I remember in 5th class we started school swimming so the 5th and 6th class would go swimming together. We were doing relay races and nobody knew that I was training 3 times a week in the pool as I was in a swimming club. Two 6th class girls were the team captains and I remember one girl saying to them, “don’t pick Niamh, she has arthritis so she will be slow”. Well, I don’t think I’ve ever swam a relay race as fast in all my life! I was going to do anything to prove them wrong.
That was one of the turning points in realising that maybe my peers were also starting to realise that I was different and it wasn’t just myself anymore.
I remember the day that I was told I would have to start injections. I was 8 years old and I remember hearing my consultant say “I think we might have to try the subcutaneous route”. All of these questions were running through my head, I was freaking out! What on earth is subcutaneous, I had awful visions in my head and it was only on the way home in the car that I plucked up the courage to ask my mam what it meant and she said the dreaded word: injections. I hated any sort of change, and this was going to be a big one.
Friday was everyone in my class’s favourite day of the week. It meant no homework and no school until Monday. Not for me, I dreaded Fridays. Friday meant injection day, and a weekend of nausea. My mam would do my injection for me and it could take her 2 hours some days to finally pin me down to receive it. My Granny used to have to come over so that I had somebody to cry into.
Thankfully nowadays I do my injections myself and I don’t need anybody to cling onto! I dreaded going into any hospital and still to this day even the smell of a hospital turns my stomach.
I had to learn to grow up quicker than my peers and start making my own decisions, be it big or small. I was always told when I was younger that I could possibly grow out of JIA, so my family lived in hope. We did everything we could to try and keep my JIA at bay but when I was 12 I remember my consultant telling me that I will probably have this for the rest of my life. When you are 12 that is a shock to the system. All these thoughts were running through my head, how can I deal with this pain for the rest of my life, will I have to take injections forever, will I be able to have children?! I hit a slump and I was very down in myself for a couple of years after that.
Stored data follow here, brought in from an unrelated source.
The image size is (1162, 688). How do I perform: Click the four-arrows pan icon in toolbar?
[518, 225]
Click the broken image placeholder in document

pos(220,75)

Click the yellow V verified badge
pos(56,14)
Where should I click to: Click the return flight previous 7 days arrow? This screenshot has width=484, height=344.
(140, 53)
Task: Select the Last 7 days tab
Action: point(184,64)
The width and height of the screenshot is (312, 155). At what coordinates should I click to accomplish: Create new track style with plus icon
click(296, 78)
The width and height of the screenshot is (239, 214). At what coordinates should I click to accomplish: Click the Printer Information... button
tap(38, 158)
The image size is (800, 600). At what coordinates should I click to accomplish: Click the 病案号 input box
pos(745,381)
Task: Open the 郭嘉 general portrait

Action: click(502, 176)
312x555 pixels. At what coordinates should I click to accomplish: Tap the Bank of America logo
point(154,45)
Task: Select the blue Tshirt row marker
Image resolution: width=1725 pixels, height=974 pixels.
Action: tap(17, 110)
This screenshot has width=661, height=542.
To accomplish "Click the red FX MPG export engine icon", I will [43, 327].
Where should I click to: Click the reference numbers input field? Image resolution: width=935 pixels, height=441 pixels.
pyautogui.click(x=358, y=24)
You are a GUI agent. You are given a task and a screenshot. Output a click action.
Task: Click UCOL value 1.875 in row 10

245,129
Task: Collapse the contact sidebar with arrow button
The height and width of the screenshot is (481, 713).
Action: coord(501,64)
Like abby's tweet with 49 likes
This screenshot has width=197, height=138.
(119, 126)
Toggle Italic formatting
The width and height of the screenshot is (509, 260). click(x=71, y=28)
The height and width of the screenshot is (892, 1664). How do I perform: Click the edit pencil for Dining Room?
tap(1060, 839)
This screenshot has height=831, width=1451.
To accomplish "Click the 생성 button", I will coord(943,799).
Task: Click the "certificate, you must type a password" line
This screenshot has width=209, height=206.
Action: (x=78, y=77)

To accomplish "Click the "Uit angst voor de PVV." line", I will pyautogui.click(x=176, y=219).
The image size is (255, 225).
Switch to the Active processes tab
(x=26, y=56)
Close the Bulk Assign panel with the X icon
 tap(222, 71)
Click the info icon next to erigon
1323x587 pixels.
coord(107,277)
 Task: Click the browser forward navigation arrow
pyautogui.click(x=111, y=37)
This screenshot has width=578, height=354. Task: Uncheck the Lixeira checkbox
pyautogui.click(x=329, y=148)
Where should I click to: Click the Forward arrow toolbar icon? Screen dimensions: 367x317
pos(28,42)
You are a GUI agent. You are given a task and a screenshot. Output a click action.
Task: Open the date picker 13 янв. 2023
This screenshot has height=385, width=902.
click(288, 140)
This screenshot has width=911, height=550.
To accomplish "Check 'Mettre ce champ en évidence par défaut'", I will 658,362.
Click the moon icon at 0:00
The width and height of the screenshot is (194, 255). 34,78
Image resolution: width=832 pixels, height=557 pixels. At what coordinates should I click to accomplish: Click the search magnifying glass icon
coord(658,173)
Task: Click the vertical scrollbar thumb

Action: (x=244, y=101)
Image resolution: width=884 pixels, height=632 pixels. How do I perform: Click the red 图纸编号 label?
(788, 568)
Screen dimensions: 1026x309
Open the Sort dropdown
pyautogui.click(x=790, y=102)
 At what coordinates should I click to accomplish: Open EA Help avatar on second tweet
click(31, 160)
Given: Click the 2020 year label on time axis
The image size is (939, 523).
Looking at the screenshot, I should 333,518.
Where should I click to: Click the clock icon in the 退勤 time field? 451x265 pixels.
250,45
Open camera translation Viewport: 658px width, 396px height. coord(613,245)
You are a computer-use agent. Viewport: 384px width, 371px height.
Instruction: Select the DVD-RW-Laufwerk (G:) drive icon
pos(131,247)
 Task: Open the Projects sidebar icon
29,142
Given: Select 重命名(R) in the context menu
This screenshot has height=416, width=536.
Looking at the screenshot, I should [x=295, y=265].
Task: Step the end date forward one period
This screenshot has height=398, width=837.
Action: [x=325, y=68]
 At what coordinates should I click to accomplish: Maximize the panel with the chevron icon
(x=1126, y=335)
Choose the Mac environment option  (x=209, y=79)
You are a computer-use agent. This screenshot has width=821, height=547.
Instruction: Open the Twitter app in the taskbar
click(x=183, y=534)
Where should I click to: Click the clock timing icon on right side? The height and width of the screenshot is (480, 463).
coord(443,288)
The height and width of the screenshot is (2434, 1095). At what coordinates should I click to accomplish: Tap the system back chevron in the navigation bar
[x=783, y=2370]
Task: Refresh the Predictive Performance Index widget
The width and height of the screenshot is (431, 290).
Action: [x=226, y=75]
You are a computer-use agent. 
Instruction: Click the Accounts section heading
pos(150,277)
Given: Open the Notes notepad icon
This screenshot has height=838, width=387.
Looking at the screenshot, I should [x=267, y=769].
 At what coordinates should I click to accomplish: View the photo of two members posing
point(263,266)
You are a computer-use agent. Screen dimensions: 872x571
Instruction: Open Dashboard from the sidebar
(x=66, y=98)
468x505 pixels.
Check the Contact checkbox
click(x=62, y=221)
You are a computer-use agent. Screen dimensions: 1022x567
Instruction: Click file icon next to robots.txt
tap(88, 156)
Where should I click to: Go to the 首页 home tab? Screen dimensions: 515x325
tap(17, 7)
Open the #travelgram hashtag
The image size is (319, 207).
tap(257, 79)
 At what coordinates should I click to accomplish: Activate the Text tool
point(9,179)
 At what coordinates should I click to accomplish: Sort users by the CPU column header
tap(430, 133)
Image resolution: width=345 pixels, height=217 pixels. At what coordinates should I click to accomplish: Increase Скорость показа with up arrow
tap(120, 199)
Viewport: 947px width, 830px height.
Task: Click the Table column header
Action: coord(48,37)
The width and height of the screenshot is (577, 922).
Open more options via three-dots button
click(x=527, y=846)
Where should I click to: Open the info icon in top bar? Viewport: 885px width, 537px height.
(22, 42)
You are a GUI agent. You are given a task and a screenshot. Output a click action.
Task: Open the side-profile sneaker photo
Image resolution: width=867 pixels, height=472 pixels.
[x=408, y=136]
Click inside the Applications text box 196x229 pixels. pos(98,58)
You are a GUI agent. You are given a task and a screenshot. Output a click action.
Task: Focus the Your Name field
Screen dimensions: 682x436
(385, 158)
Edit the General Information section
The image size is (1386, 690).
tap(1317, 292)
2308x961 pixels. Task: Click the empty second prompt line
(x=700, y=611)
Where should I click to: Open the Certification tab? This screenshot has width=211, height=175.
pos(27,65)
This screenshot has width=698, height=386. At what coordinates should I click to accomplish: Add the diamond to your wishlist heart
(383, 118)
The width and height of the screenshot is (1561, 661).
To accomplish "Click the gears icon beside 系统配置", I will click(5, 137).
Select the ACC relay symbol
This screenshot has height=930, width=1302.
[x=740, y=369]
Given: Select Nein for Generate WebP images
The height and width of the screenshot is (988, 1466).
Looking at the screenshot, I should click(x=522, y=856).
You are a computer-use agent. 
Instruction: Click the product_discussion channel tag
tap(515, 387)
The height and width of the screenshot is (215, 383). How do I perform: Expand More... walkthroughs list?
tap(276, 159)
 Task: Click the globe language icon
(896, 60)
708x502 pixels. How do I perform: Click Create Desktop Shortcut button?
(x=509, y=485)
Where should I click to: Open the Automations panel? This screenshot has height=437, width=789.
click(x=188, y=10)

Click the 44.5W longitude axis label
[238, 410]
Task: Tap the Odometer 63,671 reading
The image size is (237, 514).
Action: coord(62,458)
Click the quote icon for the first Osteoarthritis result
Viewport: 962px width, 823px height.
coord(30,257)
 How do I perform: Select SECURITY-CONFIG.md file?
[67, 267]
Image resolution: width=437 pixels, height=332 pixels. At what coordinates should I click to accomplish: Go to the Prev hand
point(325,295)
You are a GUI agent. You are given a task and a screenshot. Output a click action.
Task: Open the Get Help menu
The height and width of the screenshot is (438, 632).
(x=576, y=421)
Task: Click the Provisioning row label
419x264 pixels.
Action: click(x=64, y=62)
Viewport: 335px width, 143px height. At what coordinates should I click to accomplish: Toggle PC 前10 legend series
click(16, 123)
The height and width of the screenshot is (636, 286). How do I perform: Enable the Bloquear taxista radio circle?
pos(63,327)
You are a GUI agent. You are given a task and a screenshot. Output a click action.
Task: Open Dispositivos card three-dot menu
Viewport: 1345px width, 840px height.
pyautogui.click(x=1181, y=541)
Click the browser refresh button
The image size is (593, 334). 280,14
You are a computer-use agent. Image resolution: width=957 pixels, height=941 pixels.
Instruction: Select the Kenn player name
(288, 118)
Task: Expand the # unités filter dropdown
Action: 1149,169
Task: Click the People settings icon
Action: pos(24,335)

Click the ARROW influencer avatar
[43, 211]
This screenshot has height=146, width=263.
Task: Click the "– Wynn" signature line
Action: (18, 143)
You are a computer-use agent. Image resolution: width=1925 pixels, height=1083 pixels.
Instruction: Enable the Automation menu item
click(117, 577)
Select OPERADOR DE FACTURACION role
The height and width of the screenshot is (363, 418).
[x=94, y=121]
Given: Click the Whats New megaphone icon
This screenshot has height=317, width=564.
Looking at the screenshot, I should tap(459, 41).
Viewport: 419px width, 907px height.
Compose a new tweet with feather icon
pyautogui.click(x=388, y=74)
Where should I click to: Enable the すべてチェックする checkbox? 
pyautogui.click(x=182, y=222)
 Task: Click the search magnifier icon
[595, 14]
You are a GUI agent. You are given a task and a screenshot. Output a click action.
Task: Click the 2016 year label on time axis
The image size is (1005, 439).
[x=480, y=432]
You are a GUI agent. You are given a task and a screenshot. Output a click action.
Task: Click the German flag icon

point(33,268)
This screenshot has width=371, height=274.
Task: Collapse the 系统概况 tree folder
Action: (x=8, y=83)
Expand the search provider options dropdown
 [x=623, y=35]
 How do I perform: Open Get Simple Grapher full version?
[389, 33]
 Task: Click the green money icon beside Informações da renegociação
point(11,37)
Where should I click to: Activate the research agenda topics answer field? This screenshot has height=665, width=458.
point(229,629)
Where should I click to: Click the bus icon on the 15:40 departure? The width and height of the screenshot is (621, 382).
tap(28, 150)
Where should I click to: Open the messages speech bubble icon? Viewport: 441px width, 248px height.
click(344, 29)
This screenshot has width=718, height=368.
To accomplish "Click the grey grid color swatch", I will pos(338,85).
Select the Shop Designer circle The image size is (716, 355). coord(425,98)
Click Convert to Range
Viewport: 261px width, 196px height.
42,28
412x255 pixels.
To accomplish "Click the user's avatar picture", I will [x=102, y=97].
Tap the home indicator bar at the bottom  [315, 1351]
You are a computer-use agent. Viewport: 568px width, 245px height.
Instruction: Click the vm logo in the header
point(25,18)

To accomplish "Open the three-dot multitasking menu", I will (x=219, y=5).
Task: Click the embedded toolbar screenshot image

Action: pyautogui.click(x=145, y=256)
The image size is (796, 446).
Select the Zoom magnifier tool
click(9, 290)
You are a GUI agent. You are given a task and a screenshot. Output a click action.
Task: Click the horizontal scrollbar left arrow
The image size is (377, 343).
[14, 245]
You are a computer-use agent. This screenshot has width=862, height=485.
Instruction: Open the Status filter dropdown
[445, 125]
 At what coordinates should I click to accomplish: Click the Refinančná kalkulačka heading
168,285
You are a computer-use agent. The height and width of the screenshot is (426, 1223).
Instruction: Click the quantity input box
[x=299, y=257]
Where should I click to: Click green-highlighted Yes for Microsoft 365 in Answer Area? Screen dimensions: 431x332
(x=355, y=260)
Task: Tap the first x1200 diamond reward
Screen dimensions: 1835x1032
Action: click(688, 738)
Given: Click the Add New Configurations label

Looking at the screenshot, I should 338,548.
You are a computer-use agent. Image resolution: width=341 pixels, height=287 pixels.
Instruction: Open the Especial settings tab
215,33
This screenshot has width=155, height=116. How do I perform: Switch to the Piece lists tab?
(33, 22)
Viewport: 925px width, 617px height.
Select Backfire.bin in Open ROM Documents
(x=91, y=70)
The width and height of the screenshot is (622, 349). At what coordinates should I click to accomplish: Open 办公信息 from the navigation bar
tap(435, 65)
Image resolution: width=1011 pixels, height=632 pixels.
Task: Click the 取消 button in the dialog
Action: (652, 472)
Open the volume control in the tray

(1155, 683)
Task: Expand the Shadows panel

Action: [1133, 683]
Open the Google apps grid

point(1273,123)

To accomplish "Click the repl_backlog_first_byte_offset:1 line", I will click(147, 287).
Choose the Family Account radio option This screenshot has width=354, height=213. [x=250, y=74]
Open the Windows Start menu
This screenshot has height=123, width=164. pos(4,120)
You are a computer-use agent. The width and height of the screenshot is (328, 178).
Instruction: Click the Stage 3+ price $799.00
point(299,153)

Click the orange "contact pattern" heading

I had to learn to adapt the life I wanted to the life that I was given. I had to gain some confidence from somewhere and learn to find my own voice to help my through a life with JIA.
I am now 19 and on a drug that is doing wonders for me. I have started working out in the gym and have completed my first 5km race which 5 years ago I would have never have seen myself doing. I am in University and I am studying to become a primary school teacher, which was my dream.
Don’t let your illness define you, you can still lead the life you want to live just maybe with a few adaptions. I always say that I have JIA, but it doesn’t have me.